Farewell, Nikola
- Author: Guy Boothby
- Language: English
- Series: Dr. Nikola
- Genre: Fiction
- Publisher: Ward, Lock and Bowden
- Publication date: 1901
- Publication place: U.K.
- Media type: Print
- Pages: 340 pp
- Preceded by: Dr Nikola's Experiment
- Followed by: -

= Farewell, Nikola =

Novel by Australian writer Guy Boothby

Farewell, Nikola is a novel by Australian writer Guy Boothby. It was his fifth and final novel to feature his recurring character Dr. Nikola. It was published in book form in the United Kingdom by Ward, Lock and Bowden in 1901. The book is also known by the title Nikola's Farewell, the title under which it was serialised in several Australian newspapers in 1901, including The Brisbane Courier, The Daily Telegraph and The Chronicle from Adelaide.

==Abstract==
Richard "Dick" Hatteras (the protagonist of the first Nikola novel A Bid for Fortune) is now knighted and married and staying in Venice with his wife. There he again meets Dr. Nikola, who lives in an old palace, carrying out his research. Hatteras is accompanied by his wife's companion Miss Gertrude Trevor, and her suitor Lord Glenbarth. Nikola gradually reveals details of his life including his obsession with seeking vengenace on a man who betrayed his mother.

==Publishing history==
Following the book's initial newspaper serialisation, and then publication by Ward, Lock and Bowden in 1901 it was subsequently published as follows:
- Lippincott, 1901, USA
- Langton and Hall, 1901, Canada

The novel was translated into Swedish (1902) and Danish (1916).

==Critical reception==
In The Brisbane Courier a writer noted: "There is no need to recommend the novel to readers. Mr Boothby has, perhaps, the widest reputation of any of the present-day novelists of adventure, and his name as the author of any book is sufficient criterion of the presence in its pages of enough 'thrills' to satisfy the most exacting of those who put quick movement and a string of hairbreadth escapes before anything else in their appreciation of a work of fiction."

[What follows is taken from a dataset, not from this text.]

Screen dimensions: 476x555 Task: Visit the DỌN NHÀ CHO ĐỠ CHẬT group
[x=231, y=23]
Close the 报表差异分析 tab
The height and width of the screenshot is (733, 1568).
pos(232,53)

The writer in Adelaide Observer observed: "Farewell, Nikola will be welcomed by readers who revel in a sensational tale, skilfully constructed, and captivating the imagination. Mr. Guy Boothby may without hesitation be classed among the most prolific storytellers of the day."

==Notes==
The full text of the novel is available via Project Gutenberg.